_Document excerpt_.
========================================

Especially commendable in Levering’s study is his steady and creative dependence on Christian Scripture. Levering stands in the burgeoning movement that has been described by Reinhard Hütter as Ressourcement Thomism, comprised of theologians “who seek a coherent and rigorous Catholic theological inquiry that has the intellectually and spiritually formative power of a school,”[1] a school that is especially attentive to the reception, interpretation, and exegesis of Scripture in conversation with the documents of Vatican II such as Dei Verbum. Levering returns again and again to the work of exegesis and biblical theology as he argues for the liturgical backdrop of the reception of revelation in the Pentateuch, the confrontation between Jesus and the dangers of priestly power in the Gospel narratives, and the meaning of the gospel in Romans and Galatians (with helpful interpolations from Aquinas), and the apostle Paul’s arguments about tradition and doctrinal transmission. Levering also engages at length with some of the most outstanding Protestant works on Scripture, especially in his first chapter on liturgy, which includes a sustained dialogue with the scriptural theology of John Webster, arguably the pre-eminent Protestant doing work on Reformed dogmatics today.

It remains to be asked what the ecumenical prospects are for such a work. It seems to me that, while Levering demonstrates the problems with many ecclesial fall narratives, readers, especially Protestants, will not be entirely satisfied with his counter-proposals for a robust Catholic theology of mediation. This is because the precise content and meaning of “mediation” is often left under-defined by Levering (this also holds for other corollary terms in Catholic theological parlance such as “participation,” “co-inherence”). It is not that these “hypostatic” terms are without content for a theology of revelation, but evangelical and Reformed theologians might agree with many of Levering’s critiques of ecclesial fall while continuing to require clarification on exactly what the metaphysical and theological warrant is for invoking these terms, given as they are to a blurring of the distinction between the otherness of God and the limitations of creatures.

There are deep and legitimate concerns in the Reformed tradition about the dangers of “immenantism” in language that brings human and divine activity close together and it is not clear that Levering articulates a theology of mediation amenable to Reformed concerns in this book, rather than gesturing towards the outlines of one. This is, perhaps, not a fair critique, since Levering does spell out the shape of these terms in detail in another book, Christ and the Catholic Priesthood; rather, it is to point out a (possibly necessary) shortcoming that may leave many Reformed readers wanting more after such an effective deconstruction of tempting churchly histories.

========================================

_To do_.
**a.** Answer these questions from the review of Levering's study:
(i) Who described the movement in which Levering stands as Ressourcement Thomism?
(ii) With whose scriptural theology does Levering hold a sustained dialogue in his first chapter?
(iii) In which other book does Levering spell out the shape of these terms in detail?
**b.** Please repeat word for word the part of the review of Levering's study between "There are deep" and "tempting churchly histories.", inclusive.

_Data provided_.
========================================

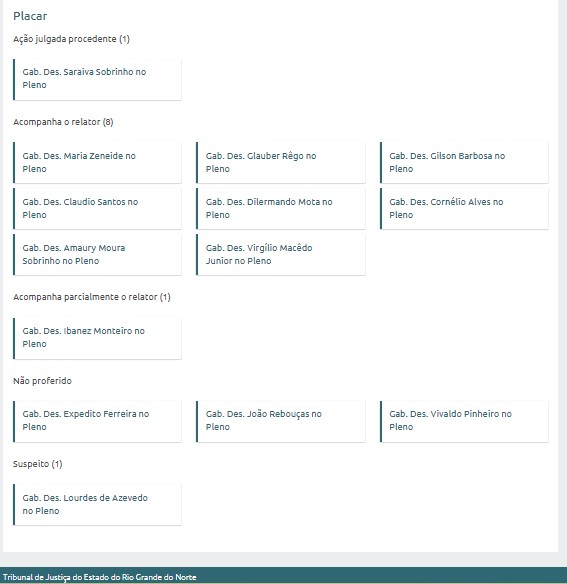Select the Acompanha o relator (8) heading
567x584 pixels.
coord(63,122)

========================================

_Problem solutions_.
**a.**
(i) Reinhard Hütter
(ii) John Webster
(iii) Christ and the Catholic Priesthood

**b.**
There are deep and legitimate concerns in the Reformed tradition about the dangers of “immenantism” in language that brings human and divine activity close together and it is not clear that Levering articulates a theology of mediation amenable to Reformed concerns in this book, rather than gesturing towards the outlines of one. This is, perhaps, not a fair critique, since Levering does spell out the shape of these terms in detail in another book, Christ and the Catholic Priesthood; rather, it is to point out a (possibly necessary) shortcoming that may leave many Reformed readers wanting more after such an effective deconstruction of tempting churchly histories.